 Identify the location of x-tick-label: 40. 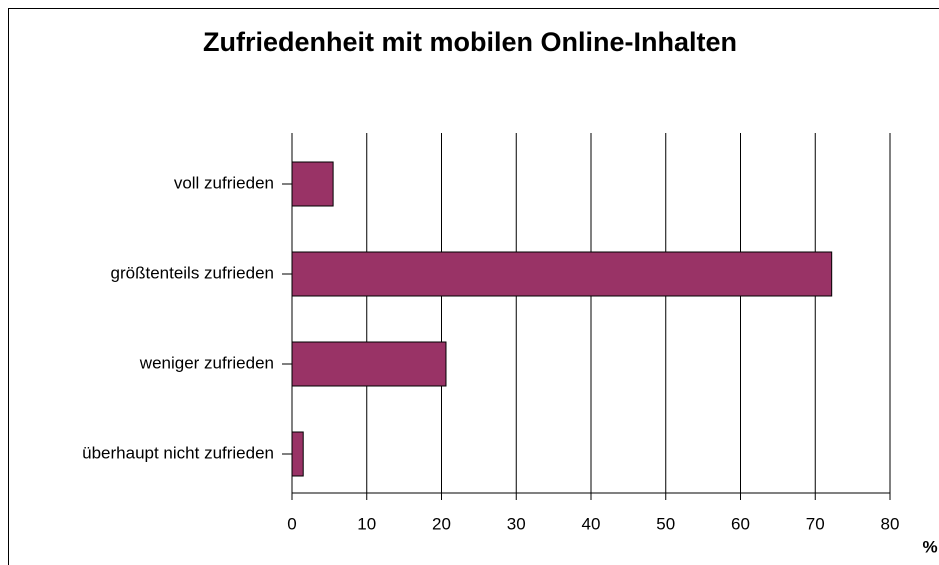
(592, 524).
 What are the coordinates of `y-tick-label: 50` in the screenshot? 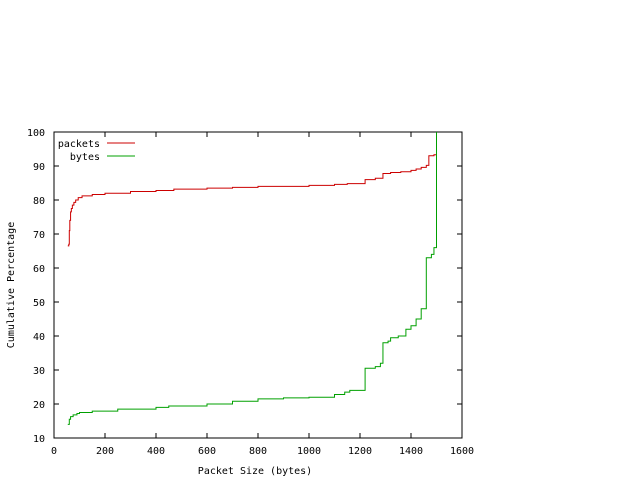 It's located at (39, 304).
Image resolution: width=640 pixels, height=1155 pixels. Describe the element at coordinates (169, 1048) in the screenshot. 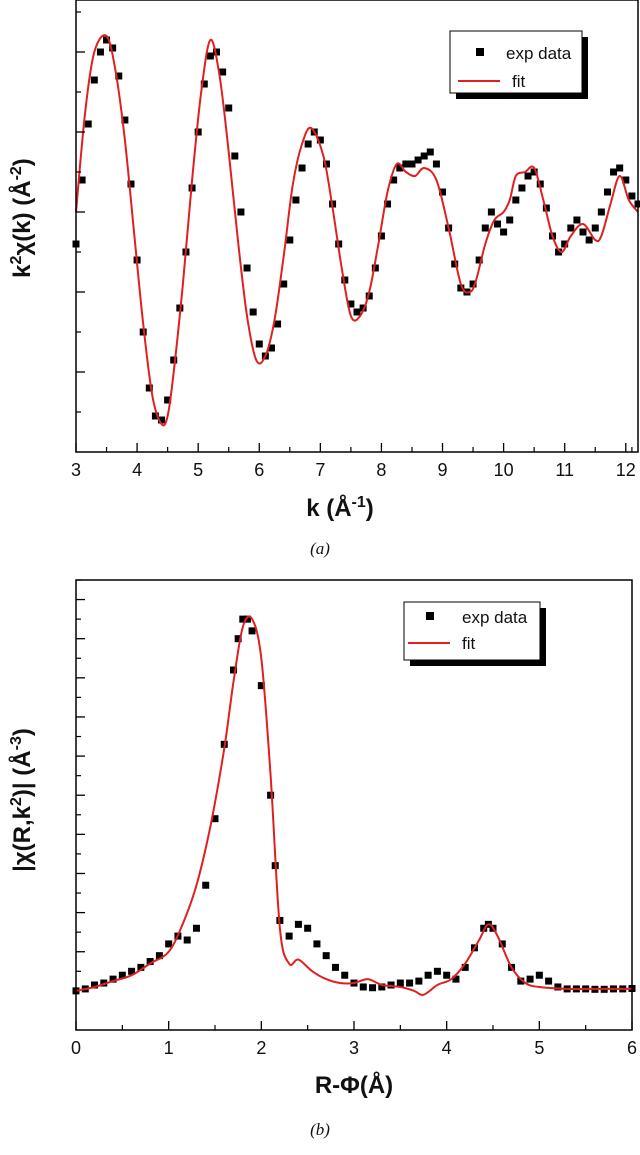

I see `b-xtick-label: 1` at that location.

_ _ _ _ _ _ _

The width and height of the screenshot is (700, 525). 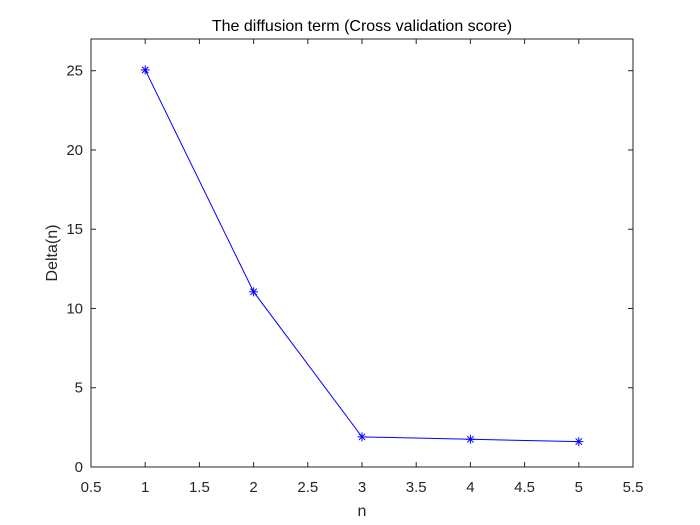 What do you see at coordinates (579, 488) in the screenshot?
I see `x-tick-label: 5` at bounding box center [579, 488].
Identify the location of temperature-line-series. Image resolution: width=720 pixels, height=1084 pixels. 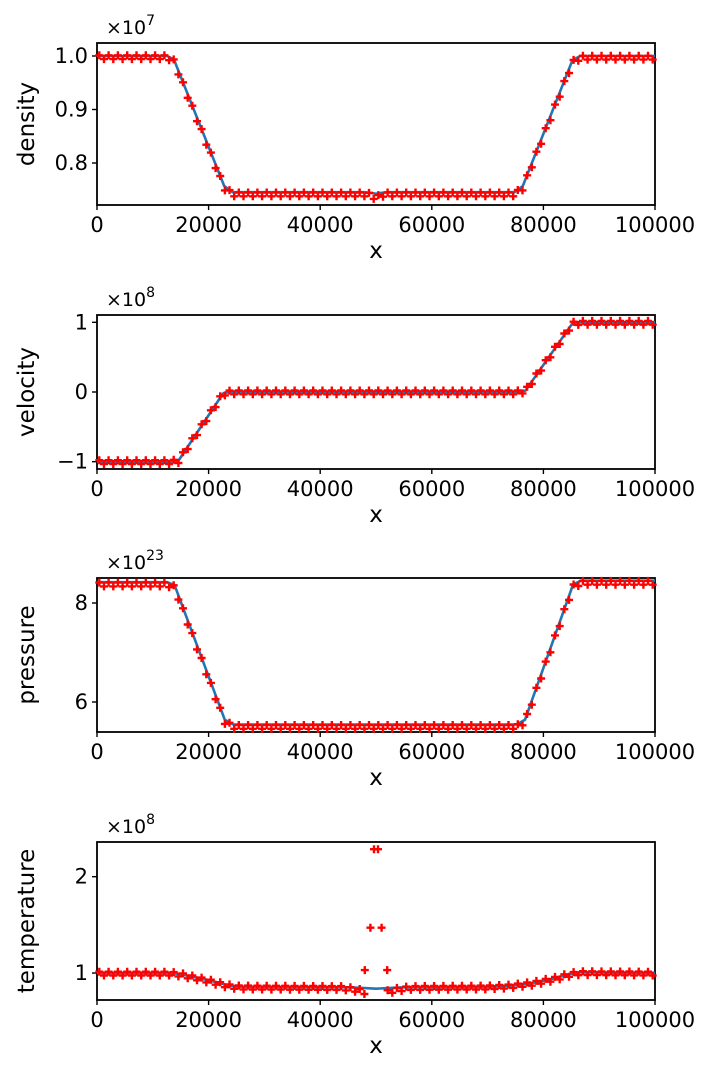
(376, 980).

_ _ _ _ _ _ _

● Task goal: Can you edit the material from the line with "Identify the location of temperature-line-series." to the line with "(376, 980)." so that "location" becomes "position", with everything else unchanged? Return only those lines, and leave the pictures out.

● Solution to the exercise:
Identify the position of temperature-line-series. Image resolution: width=720 pixels, height=1084 pixels. 
(376, 980).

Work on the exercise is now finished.